*To do:*
Pictures do not belong in the copy; print every entry exactly as it stands.
++++ Provided information
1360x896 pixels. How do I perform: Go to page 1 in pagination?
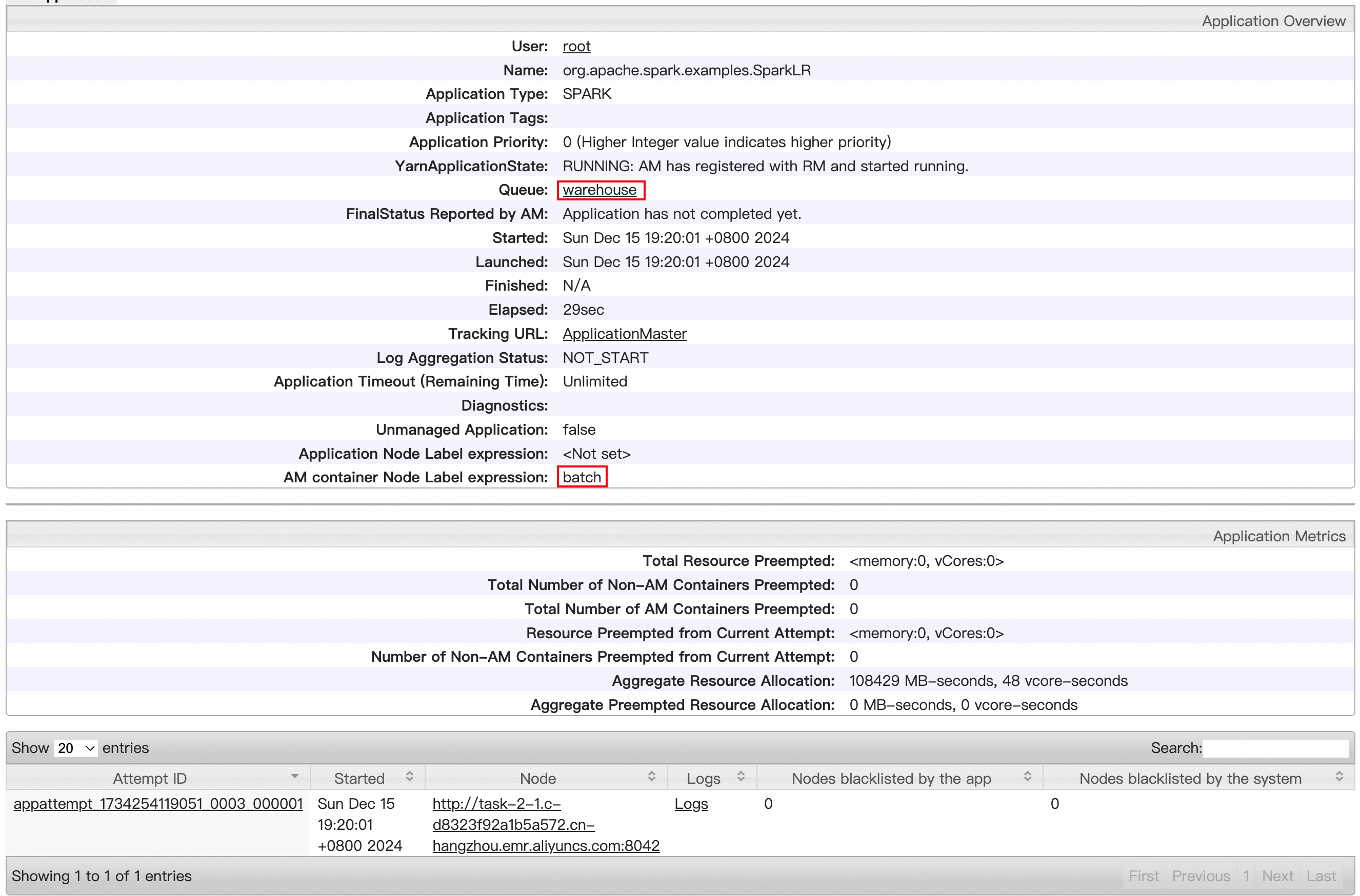(x=1246, y=876)
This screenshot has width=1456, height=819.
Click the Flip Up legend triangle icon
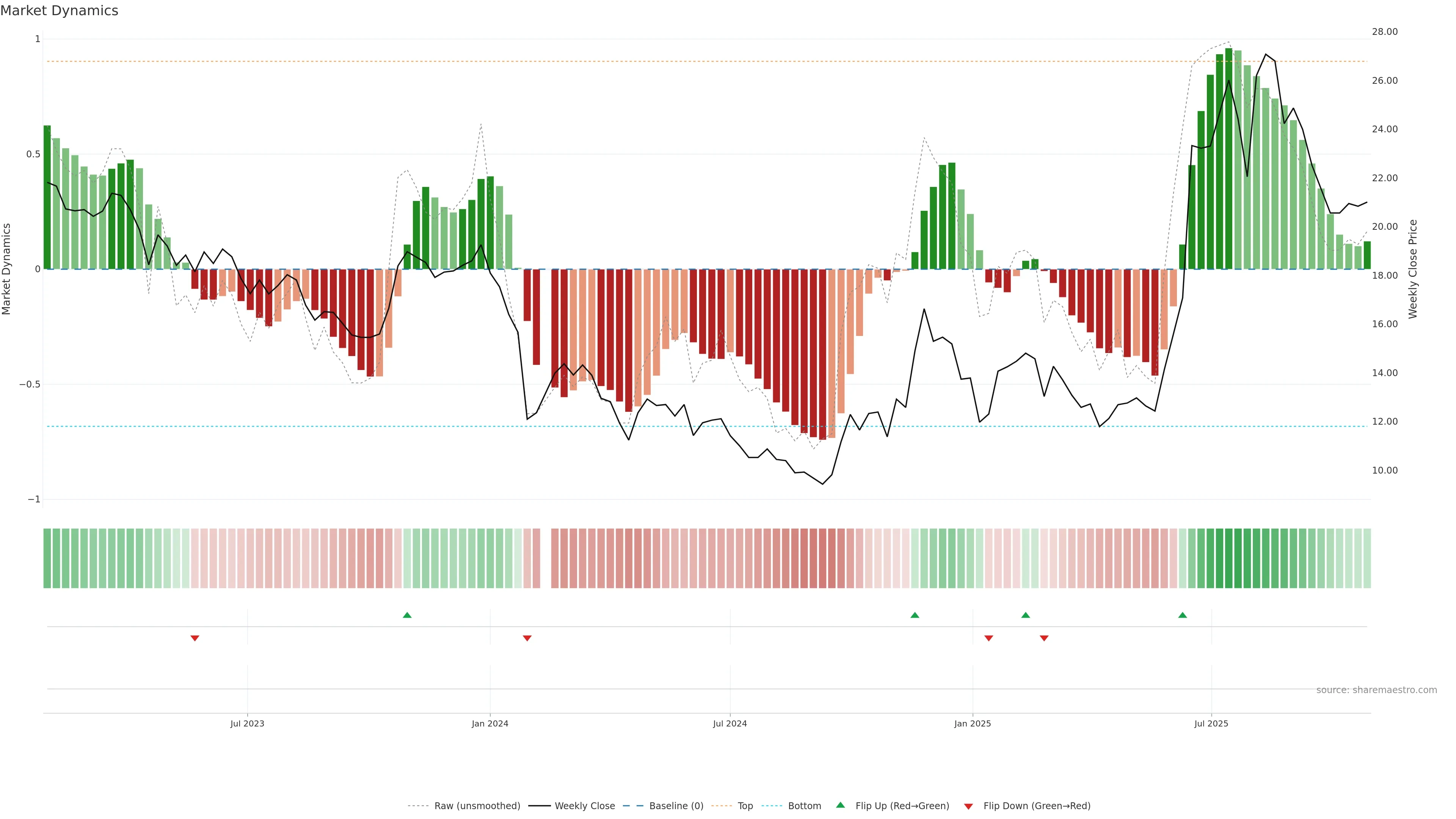(841, 805)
++++++++
*Solution for this task:*
1360x896 pixels. How do I perform: Go to page 1 in pagination?
(x=1246, y=876)
This screenshot has width=1456, height=819.
Click the Flip Up legend triangle icon
(841, 805)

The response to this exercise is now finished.